**The task**
Only one stretch of the data below is needed. Output the lines from the one with "This screenshot has width=445, height=566." up to and including the one with "This screenshot has height=664, width=1568.", exactly as they stand.

**Supplied records**
╭──
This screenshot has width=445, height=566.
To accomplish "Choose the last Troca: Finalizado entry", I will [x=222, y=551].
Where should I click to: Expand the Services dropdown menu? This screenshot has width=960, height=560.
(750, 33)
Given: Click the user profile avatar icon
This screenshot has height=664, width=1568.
╰──
╭──
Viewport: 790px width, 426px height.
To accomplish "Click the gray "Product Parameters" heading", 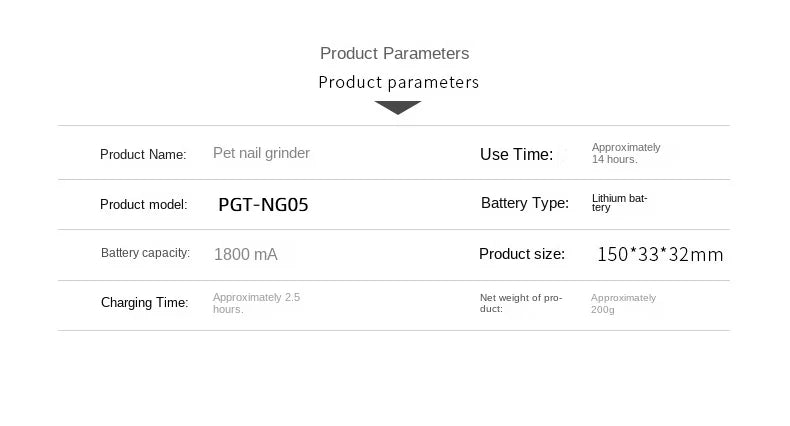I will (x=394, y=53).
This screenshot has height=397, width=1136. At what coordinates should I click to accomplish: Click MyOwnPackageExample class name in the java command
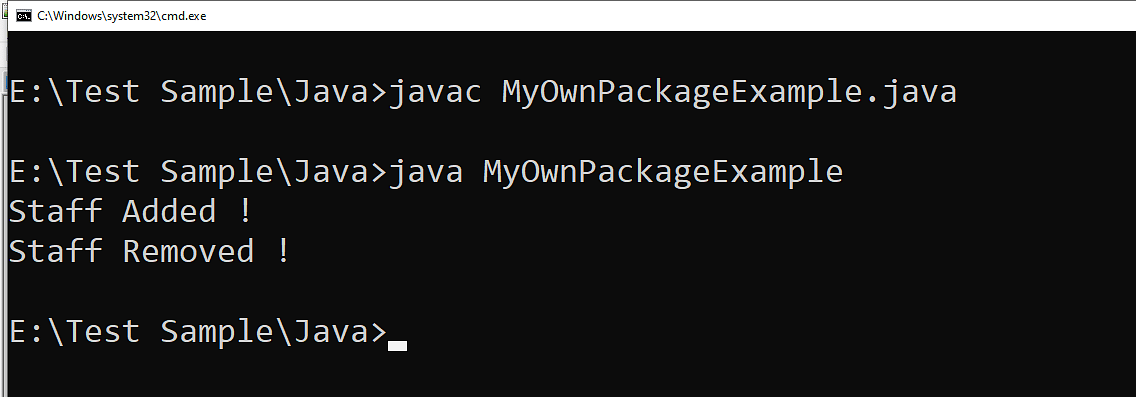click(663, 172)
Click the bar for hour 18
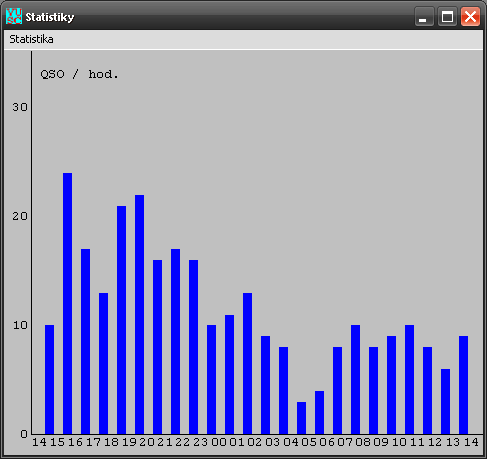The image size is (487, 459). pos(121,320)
╰──
╭──
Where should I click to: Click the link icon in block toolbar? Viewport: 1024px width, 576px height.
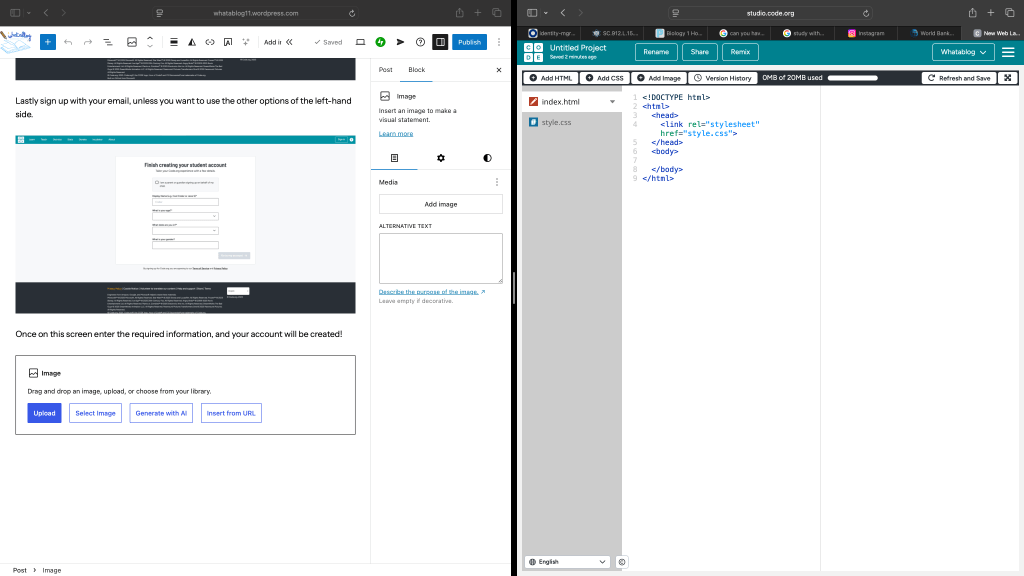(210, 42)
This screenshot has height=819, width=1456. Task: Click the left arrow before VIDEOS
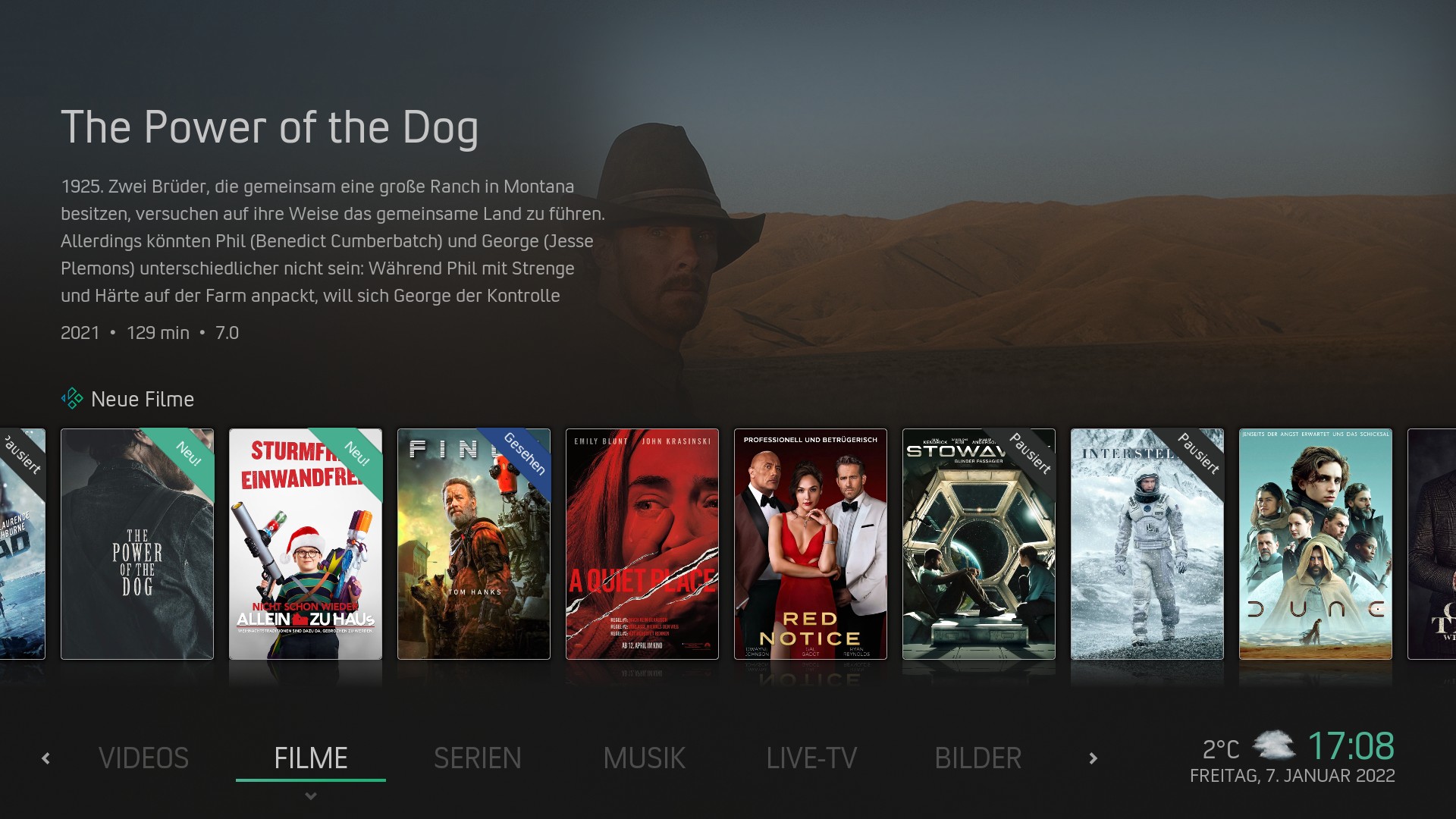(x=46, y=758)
╰──
**Response to this task**
This screenshot has width=445, height=566.
To accomplish "Choose the last Troca: Finalizado entry", I will [x=222, y=551].
Where should I click to: Expand the Services dropdown menu? This screenshot has width=960, height=560.
(750, 33)
Given: Click the user profile avatar icon
This screenshot has height=664, width=1568.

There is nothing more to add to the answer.